→ EXERCISE DIRECTIONS
Pull from the data below each line where the word "computer" occurs, and copy it.

→ SUPPLIED MATERIAL

==========

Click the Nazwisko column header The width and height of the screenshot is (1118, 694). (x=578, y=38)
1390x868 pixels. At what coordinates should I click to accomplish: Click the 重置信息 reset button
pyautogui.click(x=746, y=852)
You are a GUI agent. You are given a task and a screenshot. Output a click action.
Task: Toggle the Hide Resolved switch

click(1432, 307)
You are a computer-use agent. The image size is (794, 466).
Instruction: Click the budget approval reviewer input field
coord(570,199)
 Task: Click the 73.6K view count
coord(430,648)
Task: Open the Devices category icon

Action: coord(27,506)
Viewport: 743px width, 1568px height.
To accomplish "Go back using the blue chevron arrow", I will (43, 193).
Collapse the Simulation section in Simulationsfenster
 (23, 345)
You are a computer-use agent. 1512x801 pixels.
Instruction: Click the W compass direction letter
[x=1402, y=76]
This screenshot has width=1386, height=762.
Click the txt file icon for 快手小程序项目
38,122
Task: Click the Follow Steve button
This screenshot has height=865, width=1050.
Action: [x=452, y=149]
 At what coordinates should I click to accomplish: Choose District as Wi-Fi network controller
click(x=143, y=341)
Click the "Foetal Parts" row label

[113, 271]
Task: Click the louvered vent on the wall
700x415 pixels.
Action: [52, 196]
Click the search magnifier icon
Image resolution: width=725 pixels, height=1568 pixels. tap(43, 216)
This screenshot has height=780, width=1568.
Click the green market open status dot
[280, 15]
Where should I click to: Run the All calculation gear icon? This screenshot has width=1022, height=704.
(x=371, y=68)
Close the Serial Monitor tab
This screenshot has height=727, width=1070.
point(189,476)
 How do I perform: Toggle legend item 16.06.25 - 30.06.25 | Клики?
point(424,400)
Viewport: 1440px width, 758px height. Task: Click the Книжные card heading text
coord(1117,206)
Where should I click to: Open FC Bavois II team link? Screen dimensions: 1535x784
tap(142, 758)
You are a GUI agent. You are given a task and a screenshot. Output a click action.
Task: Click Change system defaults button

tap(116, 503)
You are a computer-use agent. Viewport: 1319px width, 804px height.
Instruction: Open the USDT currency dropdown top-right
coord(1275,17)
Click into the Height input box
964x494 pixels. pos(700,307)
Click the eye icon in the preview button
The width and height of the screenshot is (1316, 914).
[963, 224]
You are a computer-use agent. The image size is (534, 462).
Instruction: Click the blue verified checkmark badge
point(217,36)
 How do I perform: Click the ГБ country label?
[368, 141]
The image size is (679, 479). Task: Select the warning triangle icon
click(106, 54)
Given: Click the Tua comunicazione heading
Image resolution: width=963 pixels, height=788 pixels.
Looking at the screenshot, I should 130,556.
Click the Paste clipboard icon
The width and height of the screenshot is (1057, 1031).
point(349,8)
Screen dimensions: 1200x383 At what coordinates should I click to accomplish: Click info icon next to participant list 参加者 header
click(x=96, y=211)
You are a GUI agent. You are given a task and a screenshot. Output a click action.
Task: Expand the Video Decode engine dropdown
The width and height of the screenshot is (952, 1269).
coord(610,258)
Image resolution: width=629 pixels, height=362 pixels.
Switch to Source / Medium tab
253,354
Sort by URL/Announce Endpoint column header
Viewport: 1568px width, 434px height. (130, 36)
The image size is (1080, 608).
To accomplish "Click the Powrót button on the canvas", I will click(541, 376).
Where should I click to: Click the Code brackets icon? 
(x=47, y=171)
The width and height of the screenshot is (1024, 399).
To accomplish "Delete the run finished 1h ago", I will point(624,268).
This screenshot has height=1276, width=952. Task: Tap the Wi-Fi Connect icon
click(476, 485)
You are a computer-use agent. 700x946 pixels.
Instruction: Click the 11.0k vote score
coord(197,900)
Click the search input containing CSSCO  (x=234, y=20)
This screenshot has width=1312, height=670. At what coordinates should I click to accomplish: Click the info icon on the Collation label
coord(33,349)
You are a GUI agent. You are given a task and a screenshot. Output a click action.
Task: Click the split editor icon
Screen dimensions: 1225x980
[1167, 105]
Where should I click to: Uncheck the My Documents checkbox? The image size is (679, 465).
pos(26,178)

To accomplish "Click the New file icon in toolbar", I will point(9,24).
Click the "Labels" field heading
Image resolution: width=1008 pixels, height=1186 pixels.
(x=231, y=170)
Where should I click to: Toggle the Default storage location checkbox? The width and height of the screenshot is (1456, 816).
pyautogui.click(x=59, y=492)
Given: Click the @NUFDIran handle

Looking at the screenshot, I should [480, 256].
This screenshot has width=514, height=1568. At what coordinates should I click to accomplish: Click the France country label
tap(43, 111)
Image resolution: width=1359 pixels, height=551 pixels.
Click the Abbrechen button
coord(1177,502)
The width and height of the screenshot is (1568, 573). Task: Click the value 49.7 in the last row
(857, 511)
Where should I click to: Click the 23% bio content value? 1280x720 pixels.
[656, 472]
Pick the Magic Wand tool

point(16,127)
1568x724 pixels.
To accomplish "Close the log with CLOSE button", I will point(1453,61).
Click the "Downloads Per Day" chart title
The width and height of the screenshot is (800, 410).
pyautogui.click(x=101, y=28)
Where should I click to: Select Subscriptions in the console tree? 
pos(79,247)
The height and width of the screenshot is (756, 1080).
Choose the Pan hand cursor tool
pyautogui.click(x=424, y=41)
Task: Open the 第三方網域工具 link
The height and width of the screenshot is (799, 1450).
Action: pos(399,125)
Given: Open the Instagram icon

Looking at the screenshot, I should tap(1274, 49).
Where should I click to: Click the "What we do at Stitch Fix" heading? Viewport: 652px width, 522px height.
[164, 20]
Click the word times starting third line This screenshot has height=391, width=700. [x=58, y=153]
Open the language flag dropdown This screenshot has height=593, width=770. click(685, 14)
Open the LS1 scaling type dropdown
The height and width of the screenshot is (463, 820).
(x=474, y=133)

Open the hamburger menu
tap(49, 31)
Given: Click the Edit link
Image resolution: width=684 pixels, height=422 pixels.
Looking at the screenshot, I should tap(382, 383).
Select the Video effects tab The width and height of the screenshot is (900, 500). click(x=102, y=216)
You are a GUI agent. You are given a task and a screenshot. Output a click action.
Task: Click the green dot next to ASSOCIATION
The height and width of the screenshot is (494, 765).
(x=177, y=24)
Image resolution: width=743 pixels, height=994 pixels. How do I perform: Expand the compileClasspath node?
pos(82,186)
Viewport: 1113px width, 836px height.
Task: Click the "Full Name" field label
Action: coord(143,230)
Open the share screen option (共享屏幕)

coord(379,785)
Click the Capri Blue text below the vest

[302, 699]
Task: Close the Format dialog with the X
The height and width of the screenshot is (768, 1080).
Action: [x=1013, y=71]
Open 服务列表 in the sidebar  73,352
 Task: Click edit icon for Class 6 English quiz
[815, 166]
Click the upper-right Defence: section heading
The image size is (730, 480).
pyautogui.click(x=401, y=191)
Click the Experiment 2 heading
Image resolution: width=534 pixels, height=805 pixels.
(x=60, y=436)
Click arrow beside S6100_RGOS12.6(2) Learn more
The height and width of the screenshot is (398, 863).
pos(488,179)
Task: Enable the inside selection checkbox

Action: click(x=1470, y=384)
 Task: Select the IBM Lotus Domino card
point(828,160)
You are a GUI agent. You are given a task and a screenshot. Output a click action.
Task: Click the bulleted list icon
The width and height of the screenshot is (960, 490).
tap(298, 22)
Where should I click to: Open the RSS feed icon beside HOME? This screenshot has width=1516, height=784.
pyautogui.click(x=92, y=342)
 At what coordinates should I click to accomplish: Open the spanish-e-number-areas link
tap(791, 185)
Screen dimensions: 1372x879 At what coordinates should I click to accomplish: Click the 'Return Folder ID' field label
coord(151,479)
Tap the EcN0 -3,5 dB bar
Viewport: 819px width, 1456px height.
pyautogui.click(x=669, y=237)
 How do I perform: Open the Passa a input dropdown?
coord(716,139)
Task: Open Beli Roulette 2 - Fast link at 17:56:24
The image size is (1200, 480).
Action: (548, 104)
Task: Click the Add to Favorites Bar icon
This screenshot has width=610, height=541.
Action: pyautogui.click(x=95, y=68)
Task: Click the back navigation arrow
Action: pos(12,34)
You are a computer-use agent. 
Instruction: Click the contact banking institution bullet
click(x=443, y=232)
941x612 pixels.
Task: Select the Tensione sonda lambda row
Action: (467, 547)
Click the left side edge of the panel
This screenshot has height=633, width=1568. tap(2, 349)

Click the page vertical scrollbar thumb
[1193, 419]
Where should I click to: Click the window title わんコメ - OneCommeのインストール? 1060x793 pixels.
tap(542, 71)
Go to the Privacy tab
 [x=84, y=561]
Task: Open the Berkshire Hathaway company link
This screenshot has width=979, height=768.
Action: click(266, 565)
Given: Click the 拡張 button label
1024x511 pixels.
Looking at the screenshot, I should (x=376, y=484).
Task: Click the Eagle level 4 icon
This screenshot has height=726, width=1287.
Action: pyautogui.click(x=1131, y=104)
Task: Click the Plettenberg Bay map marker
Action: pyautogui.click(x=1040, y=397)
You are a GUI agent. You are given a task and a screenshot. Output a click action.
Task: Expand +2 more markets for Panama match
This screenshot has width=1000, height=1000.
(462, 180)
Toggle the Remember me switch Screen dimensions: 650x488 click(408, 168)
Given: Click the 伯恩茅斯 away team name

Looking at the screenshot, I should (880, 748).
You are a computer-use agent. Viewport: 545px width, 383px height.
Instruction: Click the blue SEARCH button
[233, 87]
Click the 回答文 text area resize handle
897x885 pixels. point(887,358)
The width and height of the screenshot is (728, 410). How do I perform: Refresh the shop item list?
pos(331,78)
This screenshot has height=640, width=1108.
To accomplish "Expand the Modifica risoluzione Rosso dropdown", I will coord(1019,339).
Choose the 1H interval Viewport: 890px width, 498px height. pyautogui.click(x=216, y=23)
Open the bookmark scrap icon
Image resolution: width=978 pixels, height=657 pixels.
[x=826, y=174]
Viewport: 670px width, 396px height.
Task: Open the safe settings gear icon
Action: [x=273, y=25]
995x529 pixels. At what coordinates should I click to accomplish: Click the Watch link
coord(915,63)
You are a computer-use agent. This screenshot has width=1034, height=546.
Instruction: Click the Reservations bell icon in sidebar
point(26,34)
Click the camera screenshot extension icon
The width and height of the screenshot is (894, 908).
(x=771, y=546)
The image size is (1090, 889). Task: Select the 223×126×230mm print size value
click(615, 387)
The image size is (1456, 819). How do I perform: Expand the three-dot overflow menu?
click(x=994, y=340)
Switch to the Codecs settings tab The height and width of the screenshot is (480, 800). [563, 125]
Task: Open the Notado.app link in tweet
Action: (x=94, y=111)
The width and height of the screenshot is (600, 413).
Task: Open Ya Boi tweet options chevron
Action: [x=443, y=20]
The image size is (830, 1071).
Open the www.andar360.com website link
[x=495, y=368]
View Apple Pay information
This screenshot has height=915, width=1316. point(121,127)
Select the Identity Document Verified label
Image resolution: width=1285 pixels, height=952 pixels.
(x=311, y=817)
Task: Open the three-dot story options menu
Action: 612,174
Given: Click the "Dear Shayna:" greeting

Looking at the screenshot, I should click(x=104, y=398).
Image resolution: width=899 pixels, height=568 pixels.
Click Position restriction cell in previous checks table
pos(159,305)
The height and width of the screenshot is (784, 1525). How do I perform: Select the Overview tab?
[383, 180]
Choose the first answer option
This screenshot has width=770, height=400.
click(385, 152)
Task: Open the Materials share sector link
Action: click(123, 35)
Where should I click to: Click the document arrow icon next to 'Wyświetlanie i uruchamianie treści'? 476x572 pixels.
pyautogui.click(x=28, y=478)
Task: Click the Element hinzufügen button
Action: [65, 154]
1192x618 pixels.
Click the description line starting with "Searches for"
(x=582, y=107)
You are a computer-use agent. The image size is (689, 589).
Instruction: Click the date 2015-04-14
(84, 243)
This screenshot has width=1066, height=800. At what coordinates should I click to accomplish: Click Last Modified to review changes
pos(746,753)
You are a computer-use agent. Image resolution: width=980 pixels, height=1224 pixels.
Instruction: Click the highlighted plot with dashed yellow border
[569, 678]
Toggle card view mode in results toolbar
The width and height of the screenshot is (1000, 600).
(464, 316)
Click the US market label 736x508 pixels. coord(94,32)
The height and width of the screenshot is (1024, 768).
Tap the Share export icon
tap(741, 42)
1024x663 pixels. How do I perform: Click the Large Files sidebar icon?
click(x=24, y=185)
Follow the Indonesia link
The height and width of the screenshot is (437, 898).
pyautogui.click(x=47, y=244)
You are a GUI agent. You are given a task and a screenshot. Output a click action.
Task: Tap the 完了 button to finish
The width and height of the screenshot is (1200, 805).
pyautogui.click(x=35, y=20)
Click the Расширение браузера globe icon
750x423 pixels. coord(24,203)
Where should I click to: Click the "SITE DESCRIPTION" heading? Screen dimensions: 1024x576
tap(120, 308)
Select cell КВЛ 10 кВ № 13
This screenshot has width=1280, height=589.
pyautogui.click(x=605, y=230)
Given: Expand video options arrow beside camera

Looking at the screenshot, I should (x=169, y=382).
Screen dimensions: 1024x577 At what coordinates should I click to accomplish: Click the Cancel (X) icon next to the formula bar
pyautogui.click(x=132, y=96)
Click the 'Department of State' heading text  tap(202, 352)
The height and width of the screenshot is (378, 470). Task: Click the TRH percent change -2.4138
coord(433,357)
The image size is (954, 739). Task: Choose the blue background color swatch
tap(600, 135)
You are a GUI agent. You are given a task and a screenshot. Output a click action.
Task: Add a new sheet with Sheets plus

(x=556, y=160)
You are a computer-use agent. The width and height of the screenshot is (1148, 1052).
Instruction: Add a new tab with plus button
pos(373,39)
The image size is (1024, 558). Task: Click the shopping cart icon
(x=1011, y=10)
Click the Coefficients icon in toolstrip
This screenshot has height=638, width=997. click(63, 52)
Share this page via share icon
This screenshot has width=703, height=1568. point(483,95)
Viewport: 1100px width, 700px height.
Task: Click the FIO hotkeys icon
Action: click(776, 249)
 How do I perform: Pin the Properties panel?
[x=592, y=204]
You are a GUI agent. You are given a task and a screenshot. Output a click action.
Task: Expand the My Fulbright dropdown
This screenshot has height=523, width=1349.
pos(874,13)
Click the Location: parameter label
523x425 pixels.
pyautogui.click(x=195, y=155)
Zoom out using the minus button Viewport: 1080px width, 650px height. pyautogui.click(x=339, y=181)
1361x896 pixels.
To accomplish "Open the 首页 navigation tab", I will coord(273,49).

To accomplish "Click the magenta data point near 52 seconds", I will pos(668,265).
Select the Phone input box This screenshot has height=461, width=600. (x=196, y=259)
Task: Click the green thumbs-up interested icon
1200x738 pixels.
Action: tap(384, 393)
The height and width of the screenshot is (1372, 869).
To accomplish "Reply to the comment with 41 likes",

==========

→ YOUR RESPONSE
You are a computer-use agent. The image size is (794, 466).
You are a computer-use agent. 1512x801 pixels.
You are a computer-use agent. Viewport: 1319px width, 804px height.
You are a computer-use agent. The image size is (534, 462).
You are a computer-use agent. 700x946 pixels.
You are a computer-use agent. 
You are a computer-use agent. Viewport: 545px width, 383px height.
You are a computer-use agent. This screenshot has width=1034, height=546.
You are a computer-use agent. The image size is (689, 589).
You are a computer-use agent. Image resolution: width=980 pixels, height=1224 pixels.
You are a computer-use agent. The width and height of the screenshot is (1148, 1052).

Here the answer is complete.